Mesopotamischer Ziegel
Dieser Ziegel stammt aus dem alten Mesopotamien und ist rund 3.750 Jahre alt, wie die Inschrift mit dem Königsnamen Iakūn-dīri verrät. Wie stark das Erdmagnetfeld damals dort war, haben Forschende mithilfe solcher Ziegel jetzt ermittelt.© Matthew D. Howland

Magnetisierte Zeitzeugen: Wie bedrohlich sind regionale Anomalien und Schwankungen des Erdmagnetfelds? Kündigen sie womöglich eine Umpolung an? Neue Erkenntnisse dazu liefern nun gebrannte Ziegel aus dem alten Mesopotamien. Denn die in ihnen konservierte Magnetisierung enthüllt, dass das irdische Magnetfeld schon vor rund 3.000 eine ziemlich turbulente Zeit durchlebte. Zur Zeit des babylonischen Königs Nebukadnezars war die Feldintensität zwar höher als heute, aber es gab enorme Schwankungen, wie die Messungen verraten.

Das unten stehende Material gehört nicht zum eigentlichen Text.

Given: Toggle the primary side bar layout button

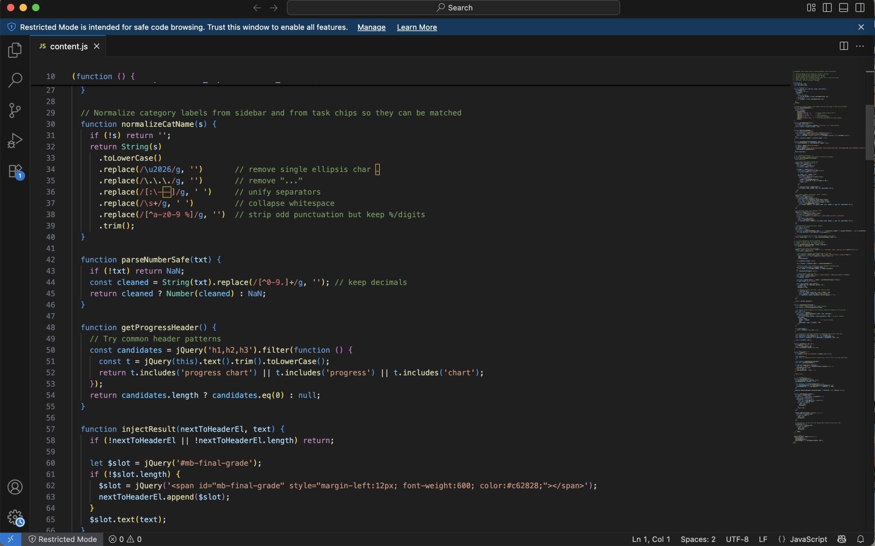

Das Erdmagnetfeld ist ein essenzieller Schutzschild für das Leben auf unserem Planeten. Doch im Laufe der Erdgeschichte hat sich dieser schützende Käfig aus Feldlinien schon oft verändert: Es gab Schwächephasen, verschobene Pole und auch komplette Umpolungen. Oft wurden solche Polwechsel durch regionale Anomalien oder sogenannte Exkursionen eingeleitet – Phasen, in denen sich das Magnetfeld kurzzeitig umpolte, um dann wieder in den Ausgangszustand zurückzukehren.

Magnetanomalie
Aktuell gibt es eine Magnetanomalie im Südatlantik, die Feldintensität ist dort ungewöhnlich gering. Doch was bedeutet dies für die Stabilität des Erdmagnetfelds? © Finlay et al./ Earth, Planets and Space, Volume 72, CC-by-sa 4.0

Auch heute gibt es einige Magnetfeld-Anomalien, die größere Veränderungen des Erdmagnetfelds ankündigen könnten – vielleicht aber auch nicht. Um dies einschätzen zu können, sind Geowissenschaftler auf möglichst genaue und umfassende Daten aus früheren, ähnlichen Phasen angewiesen. Eine dieser Phasen ist die sogenannte Levantinische Eisenzeit-Magnetanomalie (LIAA) , die vor rund 3.000 Jahren begann und rund 350 Jahre anhielt. Während dieser Zeit gab es mehrfache starke, kurze Fluktuationen in der ansonsten auffallend hohen irdischen Magnetfeldstärke.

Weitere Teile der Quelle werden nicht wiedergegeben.